At least a dozen people have been diagnosed with measles and three have been hospitalised as an outbreak of the infectious disease which began at the Orana Steiner School in Weston continues.
ACT chief health officer Paul Kelly said eight of the people who had fallen ill were Year 9 students from the school and four were ''community cases''.
Health authorities had asked Orana families to keep all unvaccinated students home from school to help prevent infection.
''The end of the school year will be helpful for stopping it circulating within the school community, but unfortunately when they go out on holidays they may well interact with other ... people ... around Australia and this is how this tends to spread further,'' Dr Kelly said.
''This is why we've asked people to stay at home, so hopefully it will burn out by the end of the school year.
''Anyone who's unvaccinated will most likely have been infected by then and we'll come to the end of the outbreak. But I expect there will be more cases [before then].''
Dr Kelly said the outbreak had been linked to a person who had travelled overseas.

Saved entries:
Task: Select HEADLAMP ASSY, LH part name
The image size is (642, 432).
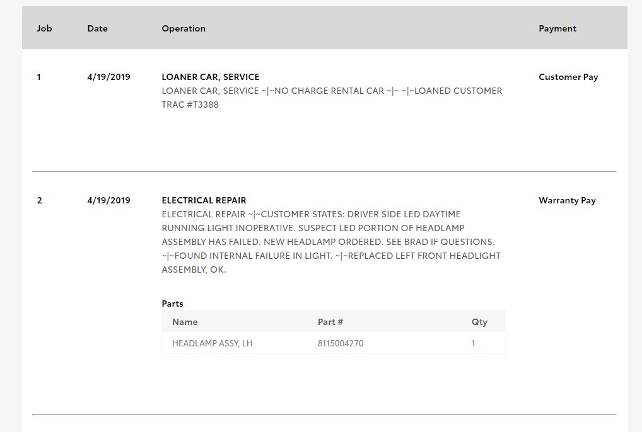Action: point(213,343)
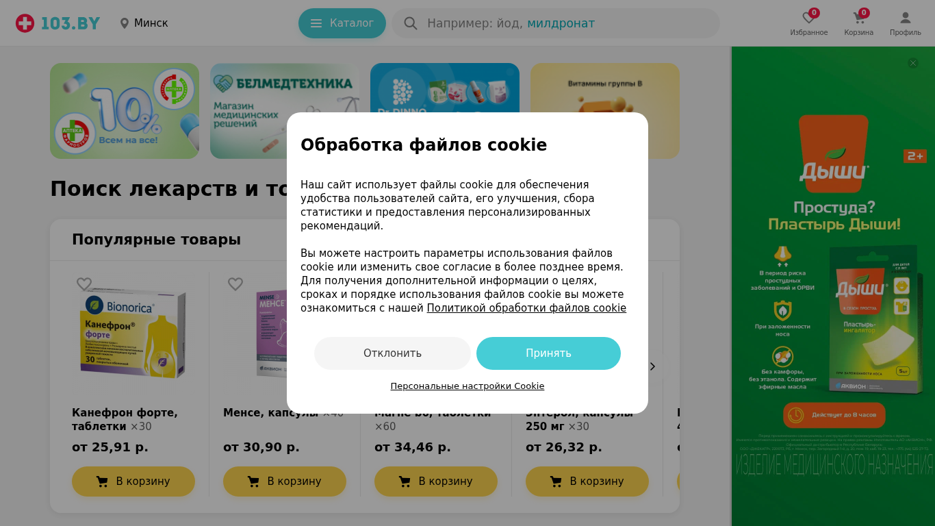The height and width of the screenshot is (526, 935).
Task: Show next popular products with arrow
Action: click(x=652, y=366)
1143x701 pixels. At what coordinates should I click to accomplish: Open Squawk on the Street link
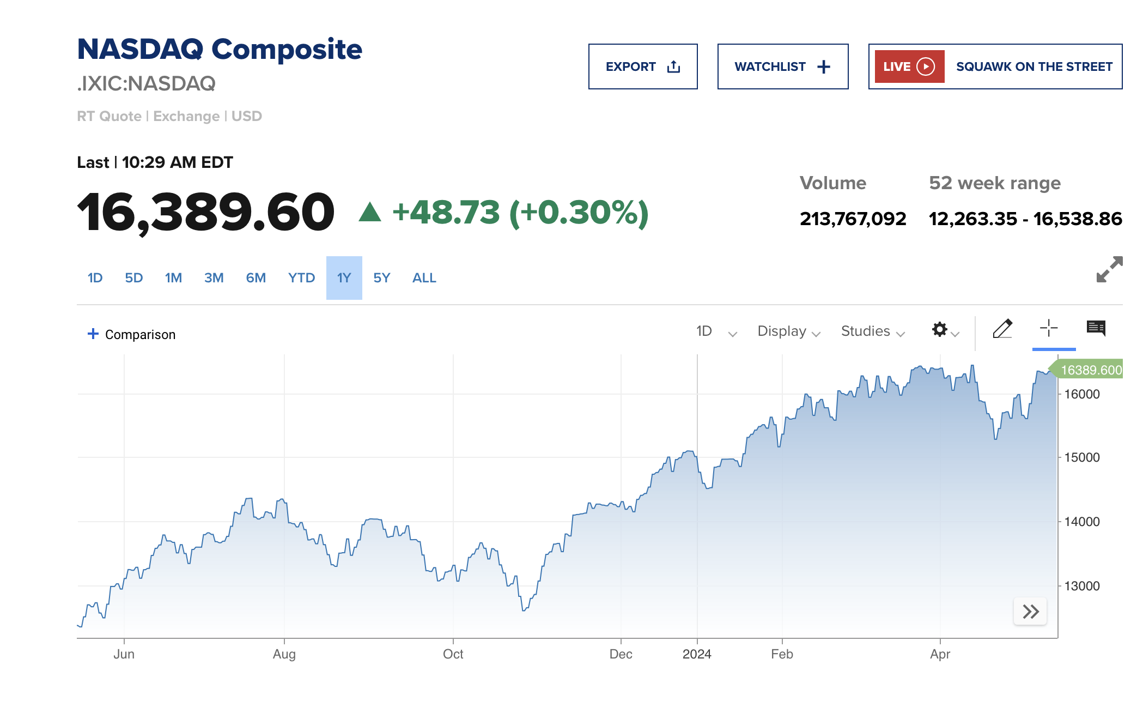[x=1033, y=67]
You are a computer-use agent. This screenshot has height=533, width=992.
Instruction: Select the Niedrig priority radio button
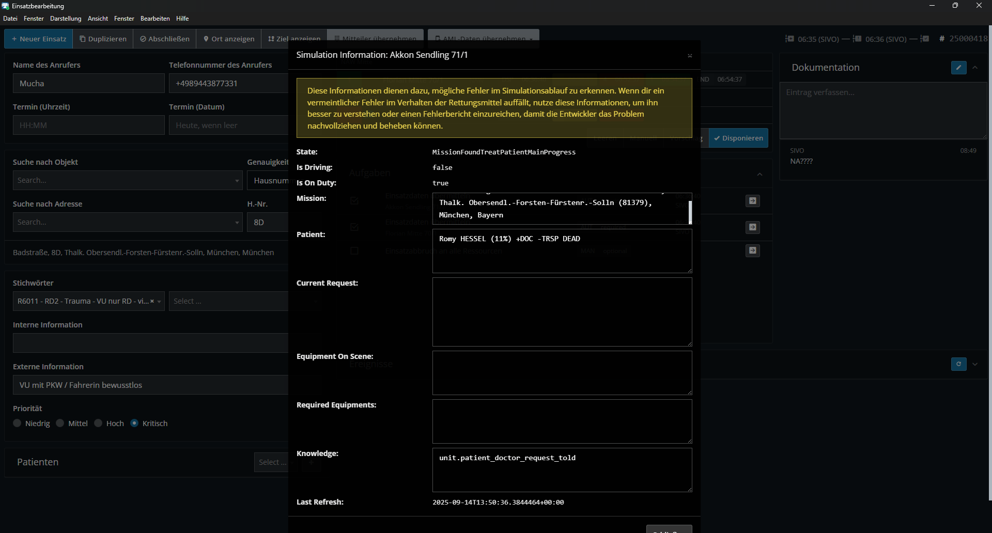pos(18,424)
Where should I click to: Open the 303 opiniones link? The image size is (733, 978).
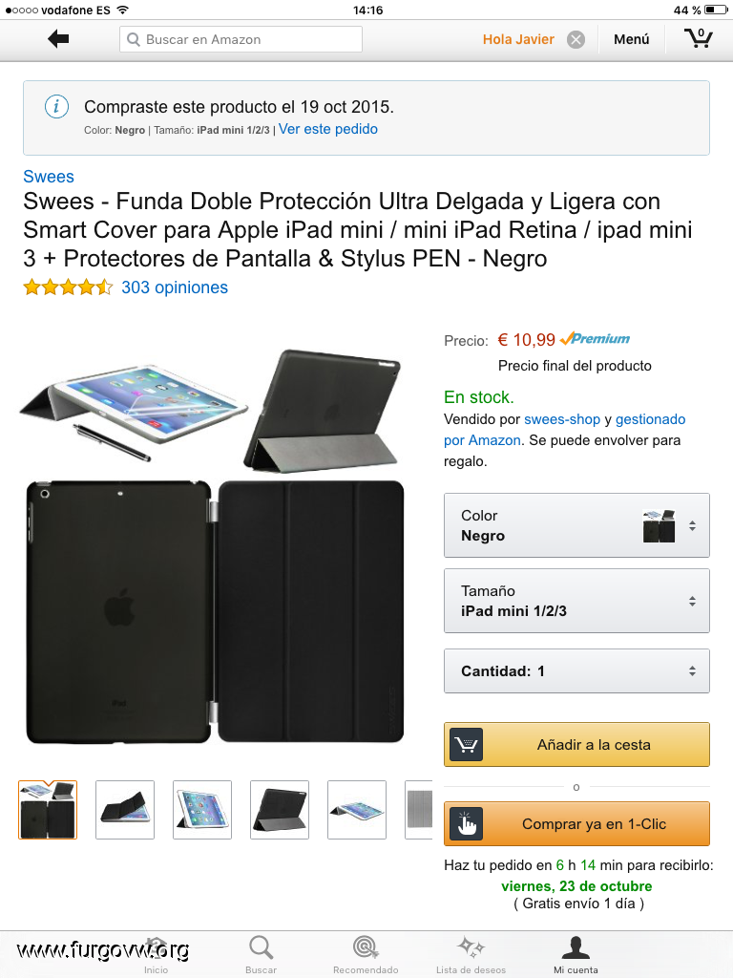click(x=175, y=287)
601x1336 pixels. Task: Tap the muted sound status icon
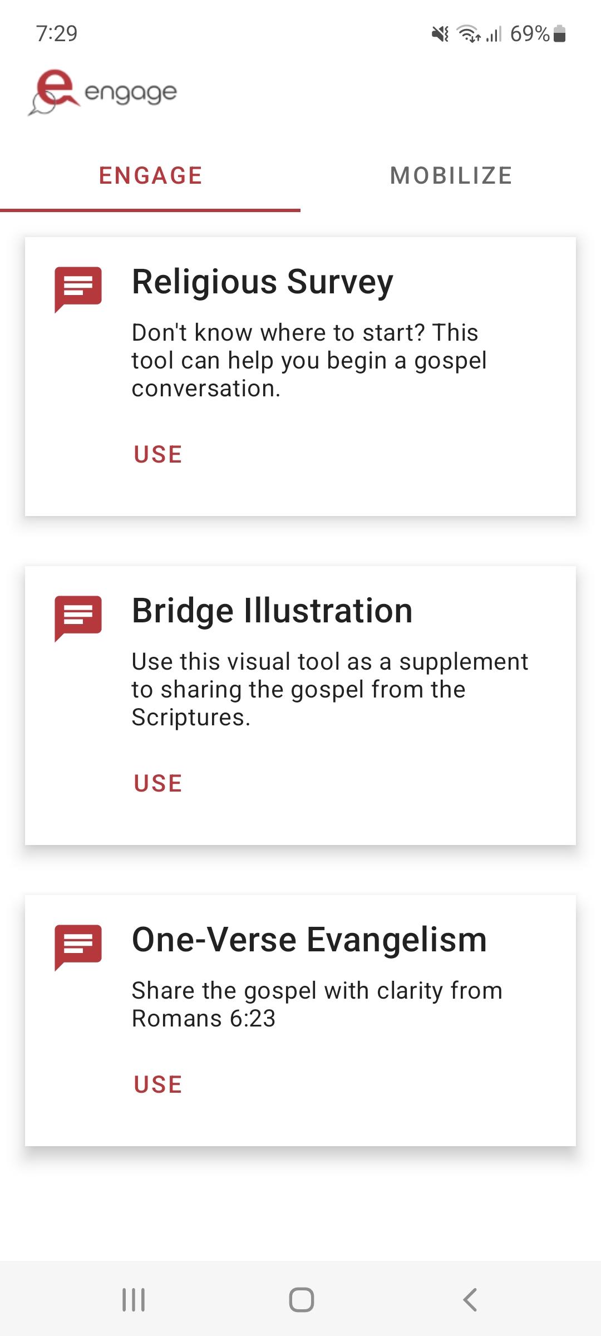pyautogui.click(x=440, y=35)
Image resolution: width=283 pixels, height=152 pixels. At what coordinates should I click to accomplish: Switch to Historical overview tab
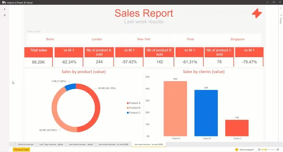click(26, 144)
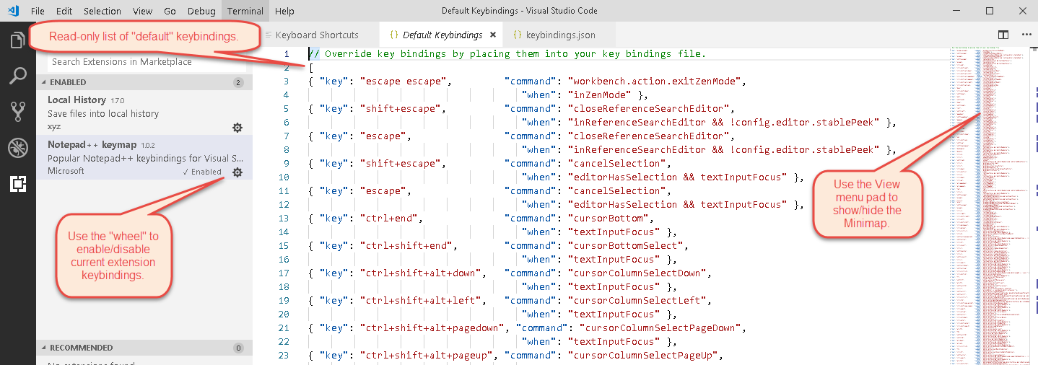Open the Search view icon
The width and height of the screenshot is (1038, 365).
point(18,76)
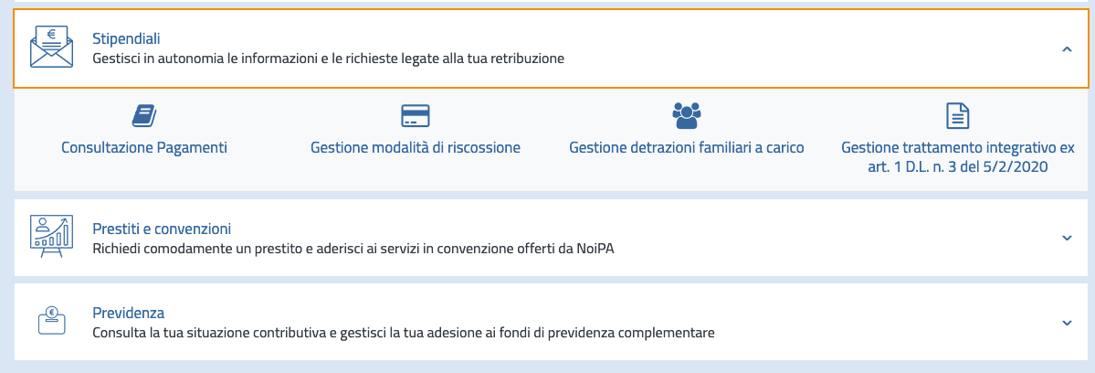
Task: Click the 'Consulta la tua situazione contributiva' text
Action: click(403, 333)
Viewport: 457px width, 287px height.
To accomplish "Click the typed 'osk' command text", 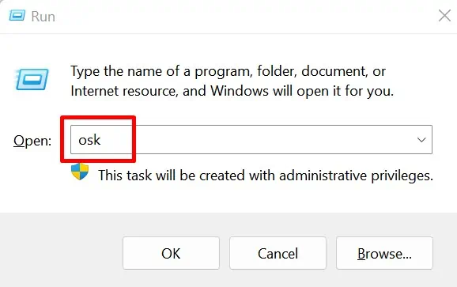I will point(89,140).
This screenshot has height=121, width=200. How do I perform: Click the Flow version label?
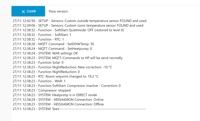58,11
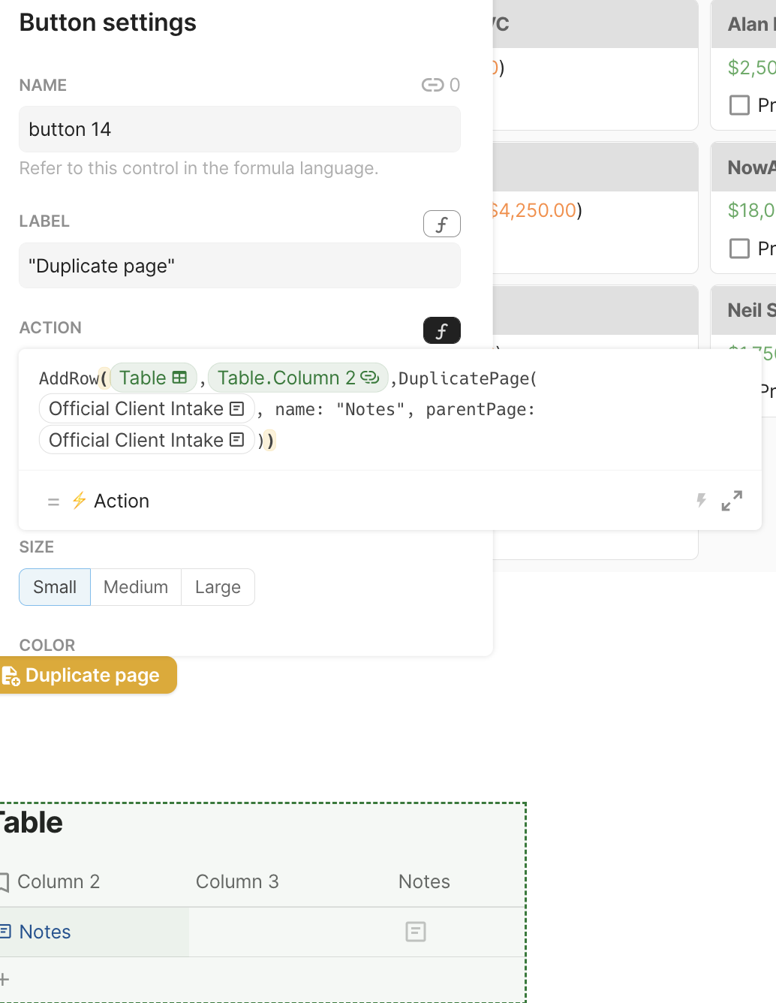Open the Column 3 header menu
The width and height of the screenshot is (776, 1003).
coord(237,881)
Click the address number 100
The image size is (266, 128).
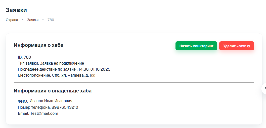tap(92, 75)
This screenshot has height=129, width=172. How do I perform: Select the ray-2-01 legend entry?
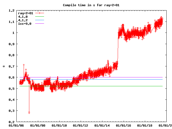tap(24, 13)
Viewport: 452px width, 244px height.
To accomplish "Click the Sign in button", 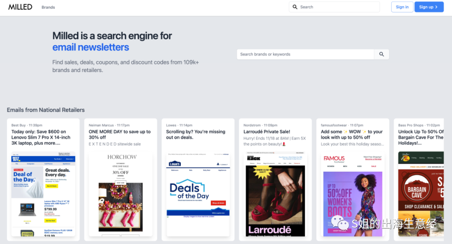I will coord(402,7).
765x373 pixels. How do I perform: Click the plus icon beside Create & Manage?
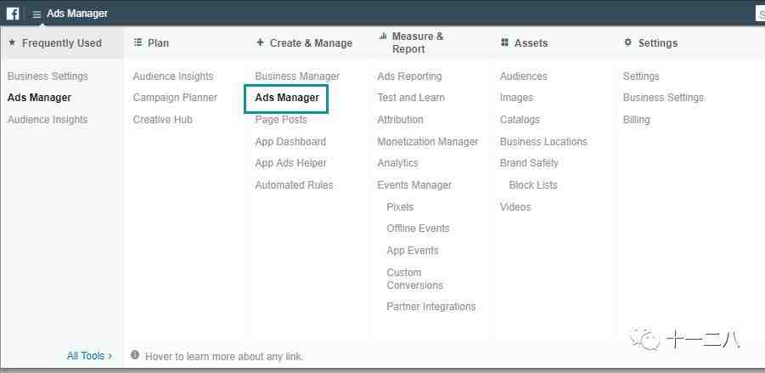tap(260, 42)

## Things to do:
A. Write out the measles outbreak article word for word, everything from "Health authorities had" down to "had travelled overseas.".
B. Carry on the measles outbreak article past its last sentence.
None of this data is needed for the work here.

## Responses in order:
A.
Health authorities had asked Orana families to keep all unvaccinated students home from school to help prevent infection.
''The end of the school year will be helpful for stopping it circulating within the school community, but unfortunately when they go out on holidays they may well interact with other ... people ... around Australia and this is how this tends to spread further,'' Dr Kelly said.
''This is why we've asked people to stay at home, so hopefully it will burn out by the end of the school year.
''Anyone who's unvaccinated will most likely have been infected by then and we'll come to the end of the outbreak. But I expect there will be more cases [before then].''
Dr Kelly said the outbreak had been linked to a person who had travelled overseas.

B.
''I think I'm right in saying there hasn't been a measles case which is endemic to Australia for a long time,'' he said.
There was only one reported case of measles in the ACT last year.
Health authorities were continuing to contact people who might have been in contact with measles patients.
Contacts who had not been vaccinated could be offered a vaccine or the normal human immunoglobulin.
Measles symptoms can include fever, tiredness, runny nose and a cough, followed by a rash which appears between two and seven days later.
Up to a third of people with measles develop complications, which could include ear infections, diarrhoea and pneumonia.
About one in 1000 people with measles develops encephalitis.